Originally created 11/20/02

Across Georgia

Judge stays killer's execution for 48 hours

ATLANTA -A judge put the execution of a man convicted of raping and strangling an Atlanta go-go dancer on hold for two days.

Butts County Superior Court Judge Kevin A. Wangerin stopped the execution by injection of James Willie Brown on Tuesday - the day he was scheduled to die at 7 p.m. Mr. Brown's execution was rescheduled for 7:01 p.m. Thursday.

Judge Wangerin stayed the execution so he could consider Mr. Brown's motion for habeas corpus, a legal concept that allows defendants to challenge the government's right to hold them or the legitimacy of a court to try them. Mr. Brown's attorneys have argued that he is insane and unfit to stand trial for the May 12, 1975, killing of Brenda Sue Watson.

Military school march brought in revenue

COLUMBUS -The protest last weekend at Fort Benning against a U.S. military program that trains Latin American soldiers cost about $180,000, but generated at least $5 million for the region.

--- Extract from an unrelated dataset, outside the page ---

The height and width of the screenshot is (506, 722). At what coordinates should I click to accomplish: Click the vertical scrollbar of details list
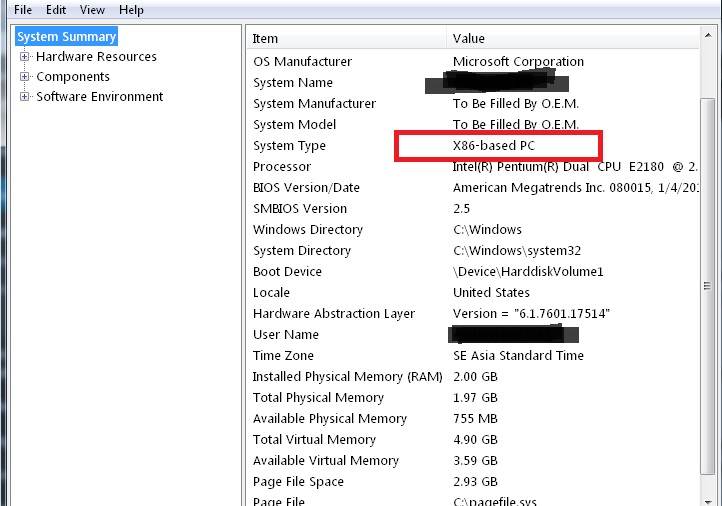pos(708,300)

The city spent about $130,000 to provide police and other services during the two-day protest, but the 5,000 demonstrators were expected to generate $5 million in local revenue.

Public safety chief will quit in January

ATLANTA -Georgia's top cop and homeland security coordinator, Robert Hightower, is resigning in early January. The step clears the way for Gov.-elect Sonny Perdue to name his own appointee to the post.

Mr. Hightower was Cobb County's public safety director when he was tapped in 1999 by Gov. Roy Barnes to become the commissioner of the Department of Public Safety. The homeland security position was given to him after the attacks on Washington and New York.

State proposes fining maggoty nursing home

JONESBORO -The state is proposing an $800 a day fine for a Jonesboro nursing home after a state inspector confirmed a 93-year-old woman's ear was infested with maggots.

The state Office of Regulatory Services initially decided that there would be no fine because the inspector found no underlying failures by the home, said David Dunbar, who directs nursing home inspections for the agency.

That decision was reversed after a state ombudsman insisted the home was at fault for failing to control flies.